POD Horse Races: Lulu As My Self-Publishing Secret
Win — Place — Show: and the two Print On Demand Races
There’s a lot of promotion going around about the various Print on Demand (POD) publishing outlets.
I’ve used Lulu since 2006 and that isn’t about to change. This was before Ingram and Createspace got into the game.
The main two reasons: cost and quality.
Most people omit Lulu when they talk about POD. To them, its a two-horse race. For me, there is one horse who wins the sprints, one horse who wins the long haul, and an also-ran to merely places.
Here’s the Also-Ran: IngramSpark.
Goes everywhere you want to show up. Highly recommended by the pundits.
Set up cost for each book: $49.
Annual distribution fee: $12 (or it drops out of their catalog and you have to start over.)
Revision fee: $25
Don’t bother with putting your ebook up there. You have to take it down elsewhere, in general.
Sprint Winner: CreateSpace
Great for cheap copies inside Amazon, lousy anywhere else.
You don’t have to pay the 55% distribution costs to get into Amazon that everyone else has. So your CreateSpace paperback is cheaper. And they have most of the sizes that IngramSpark can do for you.
No set up costs. No annual distribution fee. No revision fee. You can get your print book up the day as your ebook on Kindle, and they will both get approved about the same time.
Extended distribution: don’t bother. There are no returns and your book has an Amazon stigma attached to it. Most indie bookstores, distributors and B&N won’t accept a CreateSpace paperback. And you’ll have to raise your price to enable that 55%, or take a huge drop in your royalty. Welcome to the big track, not just the inside track.
Long Haul Winner: Lulu
Set up costs: none. You have to buy a proof at their costs. But you get a copy in your hands, which is satisfying. Revision costs: another proof. (Yes, you pay shipping, but Lulu is always running some discount or other.) Annual distribution fee: none. Your book stays on Ingram from here on out.
Most of the “independent” reviews of Lulu tack on all sorts of costs and fees. In actuality, the real costs of printing are that proof you have in your hands. And that is only if you want expanded distribution. Anyone who pays for covers and editing always has that cost. Just like CreateSpace or IngramSpark.

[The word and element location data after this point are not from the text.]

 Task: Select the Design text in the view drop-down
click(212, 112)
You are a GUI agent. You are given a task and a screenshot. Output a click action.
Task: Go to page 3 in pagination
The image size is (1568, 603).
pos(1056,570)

Lulu publishes the three most commonly accepted printing sizes for distribution: trade paperback (6x9), letter size (8.5x11), square (8.5x8.5 — but color interior only.)
Other book version notes:
Lulu and IngramSpark do hardbacks, Create Space doesn’t.
Lulu ships your ebook to the major ebook outlets, as long as it’s original. They’ll convert it for you as well.
IngramSpark only takes PDF files for print books. Lulu and Createspace take several types of documents.
Why This Matters for Self-Publishing Authors:
It’s overhead to running your business as a business. Successful authors will have 30–40 or more books up there for their career. I’ve heard many are north of 90. (I’m at several dozen dozen and rising, but not in all formats.) You want to diversify your sales as not everyone wants a Kindle ebook. I get more sales on average from paperbacks than anything else. You want to have audiobook versions, and maybe a course if it’s non-fiction.
Lulu is pretty much set and forget. You have your proof and can simply start marketing your book. It is available everywhere Ingram goes, forever. You can have your ebook, hardback, paperback all from the same content.
Createspace also does CD’s. Think: spoken word albums. But you won’t get your book widely accepted everywhere, and they have had occasional print quality problems.
Ingram does ebooks, paperbacks, and hardbacks. But you can’t revise without costs, you have to pay for all your books to remain in distribution every single year. Not much, but don’t miss that notice…
Booksales income is passive, but it’s not set-and-forget-about-it. Mostly, anyway. If you want to pay extra for stuff, go right ahead. Meanwhile, there are many service providers who will take your book and get it onto IngramSpark for you with all the extra’s you can afford.
Or you can to the work yourself and get started today. And not worry about extra costs at every turn.
That’s why I’ve stuck with Lulu for a decade and don’t see changing anytime soon.